Kino Lorber opens Rainer Sarnet’s (November) Estonian comedy The Invisible Fight at Alamo Drafthouse Lower Manhattan. The mashup of kung fu, heavy metal, and Orthodox Christianity stars Ursel Tilk as a young soldier Rafael, who is on guard duty at the USSR-China border in 1973 when it falls under attack from flying Chinese kung fu warriors, leaving him as the sole survivor. Utterly fascinated by the long-haired martial artists who easily dispatched his fellow guards, all while blasting forbidden Black Sabbath music from their portable radio, Rafael is struck by a revelation: he too wants to become a kung fu warrior.

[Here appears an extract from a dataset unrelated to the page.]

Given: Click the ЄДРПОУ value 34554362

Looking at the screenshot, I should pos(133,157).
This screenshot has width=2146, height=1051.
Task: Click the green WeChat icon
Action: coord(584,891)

Blue Fox Entertainment opens western The Stolen Valley on 88 screens. Written and directed by Jesse Edwards. Stars Iza Covarrubias, Allee-Sutton Hethcoat, Micah Fitzgerald Lupe in the story of a Mexican-Navajo mechanic who seeks her estranged father’s help to save her dying mother.

Magnolia Pictures presents Red Right Hand starring Orlando Bloom and Andie MacDowell day and date on 50 screens. Directed by Eshom Nelms and Ian Nelms. Cash (Bloom) is trying to live an honest and quiet life taking care of his recently orphaned niece Savannah (Chapel Oaks) in the Appalachian town of Odim County. When the sadistic kingpin Big Cat (MacDowell) who runs the town forces him back into her services, Cash learns he’s capable of anything to protect the town and the only family he has left.